» **Exercise task**:
Duplicate the lines from the one containing "The image size is (2576, 616)." through the one containing "center [1091, 13].", both included, and nothing else.

» **Collection entries**:
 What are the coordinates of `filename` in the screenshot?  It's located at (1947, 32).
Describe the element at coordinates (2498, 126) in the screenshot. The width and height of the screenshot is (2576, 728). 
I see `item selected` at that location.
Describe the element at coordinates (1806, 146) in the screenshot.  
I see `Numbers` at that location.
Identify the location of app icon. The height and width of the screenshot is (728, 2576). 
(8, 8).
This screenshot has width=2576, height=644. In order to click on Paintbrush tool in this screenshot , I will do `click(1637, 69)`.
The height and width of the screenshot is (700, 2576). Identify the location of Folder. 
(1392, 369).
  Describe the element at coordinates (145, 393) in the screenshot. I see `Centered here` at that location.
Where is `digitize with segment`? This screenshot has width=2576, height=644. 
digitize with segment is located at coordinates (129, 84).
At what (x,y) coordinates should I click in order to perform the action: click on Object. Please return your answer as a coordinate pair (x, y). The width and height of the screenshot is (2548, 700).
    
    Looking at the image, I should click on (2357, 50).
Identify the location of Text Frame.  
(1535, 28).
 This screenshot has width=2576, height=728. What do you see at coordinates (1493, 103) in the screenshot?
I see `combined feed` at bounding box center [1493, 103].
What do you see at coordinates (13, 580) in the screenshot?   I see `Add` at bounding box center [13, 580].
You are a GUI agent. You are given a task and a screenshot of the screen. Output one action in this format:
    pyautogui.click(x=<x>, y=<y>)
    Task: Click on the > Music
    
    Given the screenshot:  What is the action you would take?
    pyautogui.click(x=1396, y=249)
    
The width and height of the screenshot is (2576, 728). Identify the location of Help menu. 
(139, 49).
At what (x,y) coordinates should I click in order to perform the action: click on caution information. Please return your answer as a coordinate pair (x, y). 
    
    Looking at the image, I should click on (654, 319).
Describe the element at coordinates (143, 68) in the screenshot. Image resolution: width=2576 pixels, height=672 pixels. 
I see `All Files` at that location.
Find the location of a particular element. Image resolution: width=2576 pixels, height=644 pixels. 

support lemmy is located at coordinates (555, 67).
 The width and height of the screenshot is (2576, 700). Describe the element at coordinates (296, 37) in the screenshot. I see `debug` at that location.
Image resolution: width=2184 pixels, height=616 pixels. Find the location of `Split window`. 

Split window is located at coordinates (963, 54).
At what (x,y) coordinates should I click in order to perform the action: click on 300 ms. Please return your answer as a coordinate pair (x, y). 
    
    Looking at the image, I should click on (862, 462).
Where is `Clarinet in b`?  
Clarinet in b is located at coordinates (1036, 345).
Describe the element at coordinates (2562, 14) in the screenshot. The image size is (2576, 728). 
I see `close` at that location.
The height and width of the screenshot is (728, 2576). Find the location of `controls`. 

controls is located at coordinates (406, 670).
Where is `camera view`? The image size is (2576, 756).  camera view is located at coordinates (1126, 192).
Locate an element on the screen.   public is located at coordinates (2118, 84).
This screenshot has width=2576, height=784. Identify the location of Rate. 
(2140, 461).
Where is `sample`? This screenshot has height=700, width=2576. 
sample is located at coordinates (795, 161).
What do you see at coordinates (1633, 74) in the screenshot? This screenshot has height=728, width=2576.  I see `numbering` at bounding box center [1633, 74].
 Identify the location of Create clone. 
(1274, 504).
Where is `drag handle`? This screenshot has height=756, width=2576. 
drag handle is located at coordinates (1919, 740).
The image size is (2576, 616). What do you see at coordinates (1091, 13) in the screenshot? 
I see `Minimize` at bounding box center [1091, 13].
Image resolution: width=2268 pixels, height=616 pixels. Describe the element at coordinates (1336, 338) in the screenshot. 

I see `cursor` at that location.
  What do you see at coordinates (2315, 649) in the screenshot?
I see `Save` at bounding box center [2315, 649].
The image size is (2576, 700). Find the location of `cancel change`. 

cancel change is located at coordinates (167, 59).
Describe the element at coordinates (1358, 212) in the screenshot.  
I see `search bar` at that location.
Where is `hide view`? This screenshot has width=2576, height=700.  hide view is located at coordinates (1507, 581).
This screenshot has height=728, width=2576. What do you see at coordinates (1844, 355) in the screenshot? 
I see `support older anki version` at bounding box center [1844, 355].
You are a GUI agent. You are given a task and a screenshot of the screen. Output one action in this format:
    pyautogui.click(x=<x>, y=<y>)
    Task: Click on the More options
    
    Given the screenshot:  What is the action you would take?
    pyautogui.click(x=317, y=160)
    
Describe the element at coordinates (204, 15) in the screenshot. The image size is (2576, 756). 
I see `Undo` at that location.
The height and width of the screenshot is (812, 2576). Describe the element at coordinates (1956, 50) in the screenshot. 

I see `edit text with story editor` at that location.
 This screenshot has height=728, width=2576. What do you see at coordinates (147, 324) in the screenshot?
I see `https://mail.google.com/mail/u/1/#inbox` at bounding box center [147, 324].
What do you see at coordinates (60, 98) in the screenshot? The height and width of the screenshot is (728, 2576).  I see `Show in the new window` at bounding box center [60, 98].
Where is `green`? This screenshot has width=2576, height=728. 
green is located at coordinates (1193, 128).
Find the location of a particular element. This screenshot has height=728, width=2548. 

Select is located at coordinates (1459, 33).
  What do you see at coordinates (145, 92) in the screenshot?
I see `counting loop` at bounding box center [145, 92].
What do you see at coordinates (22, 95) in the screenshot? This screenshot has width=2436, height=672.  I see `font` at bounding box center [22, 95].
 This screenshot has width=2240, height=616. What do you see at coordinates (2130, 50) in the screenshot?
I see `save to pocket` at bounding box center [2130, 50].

» **Written solution**:
The image size is (2576, 616). What do you see at coordinates (1091, 13) in the screenshot? 
I see `Minimize` at bounding box center [1091, 13].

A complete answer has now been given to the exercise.